Edisi khusus tersedia sebagai pilihan untuk menandai peringatan 250 tahun kemerdekaan AS
AS, Suarathailand- Tanda tangan Donald Trump akan ditambahkan ke dolar AS. Namanya telah ditempelkan di Pusat Seni Pertunjukan John F Kennedy. Rencana untuk mencetak koin emas 24 karat dengan gambarnya sedang berjalan.
Kini ada rencana untuk merilis paspor AS edisi terbatas yang memiliki kemiripan dengan presiden AS.
Departemen Luar Negeri mengungkapkan rencana tersebut pada hari Selasa, dengan mengatakan bahwa paspor baru akan tersedia untuk memperingati 250 tahun Deklarasi Kemerdekaan pada bulan Juli.
Paspor “yang dirancang khusus dalam jumlah terbatas” akan dirilis, menurut Tommy Piggott, juru bicara departemen tersebut.
Kartu tersebut akan tersedia bagi setiap warga negara AS yang mengajukan permohonan di Washington Passport Agency ketika peluncuran tersebut dilakukan dan akan terus berlanjut selama persediaan masih ada, kata departemen tersebut.
“Paspor ini akan menampilkan karya seni yang disesuaikan dan citra yang ditingkatkan sambil mempertahankan fitur keamanan yang sama yang menjadikan paspor AS sebagai dokumen paling aman di dunia,” kata Pigott.
Gambar dari desain yang diusulkan menunjukkan Trump tampak serius di atas tanda tangannya dengan tinta emas.
Tidak akan ada biaya tambahan untuk paspor bertema Trump, kata Departemen Luar Negeri.
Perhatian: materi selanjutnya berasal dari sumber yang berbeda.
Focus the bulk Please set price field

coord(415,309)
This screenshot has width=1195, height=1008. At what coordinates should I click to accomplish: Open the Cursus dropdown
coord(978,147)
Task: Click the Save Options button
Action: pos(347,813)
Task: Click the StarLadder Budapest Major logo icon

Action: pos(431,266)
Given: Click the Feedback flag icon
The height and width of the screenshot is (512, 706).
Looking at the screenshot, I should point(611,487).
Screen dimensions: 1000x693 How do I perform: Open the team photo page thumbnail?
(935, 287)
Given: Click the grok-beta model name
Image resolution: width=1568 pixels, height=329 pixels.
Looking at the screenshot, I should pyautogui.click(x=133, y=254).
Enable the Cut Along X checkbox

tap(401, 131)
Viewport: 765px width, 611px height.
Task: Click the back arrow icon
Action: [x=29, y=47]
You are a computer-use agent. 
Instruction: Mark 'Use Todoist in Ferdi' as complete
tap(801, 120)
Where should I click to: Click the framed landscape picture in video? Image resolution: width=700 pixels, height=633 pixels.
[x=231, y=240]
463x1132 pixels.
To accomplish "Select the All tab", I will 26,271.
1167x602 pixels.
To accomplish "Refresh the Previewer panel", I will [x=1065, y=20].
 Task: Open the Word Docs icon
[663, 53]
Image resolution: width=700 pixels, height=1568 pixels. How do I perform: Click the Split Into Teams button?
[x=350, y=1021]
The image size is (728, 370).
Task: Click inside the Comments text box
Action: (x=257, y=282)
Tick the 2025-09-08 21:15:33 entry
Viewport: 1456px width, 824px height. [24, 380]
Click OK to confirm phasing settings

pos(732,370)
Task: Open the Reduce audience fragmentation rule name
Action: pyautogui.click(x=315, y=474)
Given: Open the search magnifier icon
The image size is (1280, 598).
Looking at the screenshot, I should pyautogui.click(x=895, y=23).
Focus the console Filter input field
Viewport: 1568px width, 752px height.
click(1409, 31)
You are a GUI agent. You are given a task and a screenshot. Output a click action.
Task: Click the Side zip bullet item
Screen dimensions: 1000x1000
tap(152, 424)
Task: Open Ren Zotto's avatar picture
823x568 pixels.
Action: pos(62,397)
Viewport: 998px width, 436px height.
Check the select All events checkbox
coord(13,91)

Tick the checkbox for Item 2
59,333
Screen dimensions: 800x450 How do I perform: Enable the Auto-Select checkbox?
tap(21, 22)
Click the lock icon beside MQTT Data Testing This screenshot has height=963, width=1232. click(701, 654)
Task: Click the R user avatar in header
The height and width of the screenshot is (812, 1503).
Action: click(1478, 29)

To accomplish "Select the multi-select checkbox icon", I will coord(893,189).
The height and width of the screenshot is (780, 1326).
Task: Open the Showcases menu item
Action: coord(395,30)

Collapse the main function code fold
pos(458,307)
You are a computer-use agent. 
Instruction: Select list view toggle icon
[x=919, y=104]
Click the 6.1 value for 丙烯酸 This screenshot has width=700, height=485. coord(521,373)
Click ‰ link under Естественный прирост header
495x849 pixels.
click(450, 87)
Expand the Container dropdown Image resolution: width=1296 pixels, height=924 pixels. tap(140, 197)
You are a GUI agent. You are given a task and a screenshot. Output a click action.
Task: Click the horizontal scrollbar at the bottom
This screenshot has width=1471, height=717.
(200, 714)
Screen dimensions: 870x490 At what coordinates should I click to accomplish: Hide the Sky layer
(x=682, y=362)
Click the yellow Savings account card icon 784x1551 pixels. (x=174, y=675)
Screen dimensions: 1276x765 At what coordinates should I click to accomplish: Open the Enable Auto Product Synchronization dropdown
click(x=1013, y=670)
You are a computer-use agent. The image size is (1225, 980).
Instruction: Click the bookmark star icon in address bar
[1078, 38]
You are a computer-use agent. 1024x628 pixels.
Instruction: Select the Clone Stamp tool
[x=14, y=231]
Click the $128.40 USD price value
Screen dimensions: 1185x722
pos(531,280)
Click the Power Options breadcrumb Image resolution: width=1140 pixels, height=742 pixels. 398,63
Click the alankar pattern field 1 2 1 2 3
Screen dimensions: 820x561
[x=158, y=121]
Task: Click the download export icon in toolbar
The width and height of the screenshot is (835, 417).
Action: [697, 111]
Tidak jelas berapa banyak yang akan diproduksi.
Desain ulang paspor adalah contoh terbaru dari upaya presiden atau sekutunya untuk mencantumkan nama, gambar, atau tanda tangannya di lembaga-lembaga di Washington dan di seluruh negeri.
Wajah Trump dapat ditemukan di samping wajah George Washington pada tiket masuk taman nasional tahun ini, meskipun pemotongan anggaran Layanan Taman Nasional sebesar 20% telah menyebabkan pengurangan signifikan dalam staf dan layanan pengunjung, termasuk penutupan tempat perkemahan dan pusat pengunjung.
Beberapa inisiatif pemerintahan Trump, seperti rekening tabungan Trump untuk anak-anak dan TrumpRx, di mana orang Amerika dapat membeli obat resep secara langsung, juga dinamai menurut namanya.
Beberapa usulan tidak berhasil, seperti kampanye tekanan Trump terhadap Senator Chuck Schumer dari New York, pemimpin minoritas Partai Demokrat, untuk mengganti nama Penn Station di New York City, dengan imbalan melepaskan miliaran dolar dana infrastruktur federal yang dibekukan.
Pihak lain – seperti menambahkan nama Trump ke Kennedy Center dan Institut Perdamaian Amerika Serikat – terjebak dalam proses litigasi.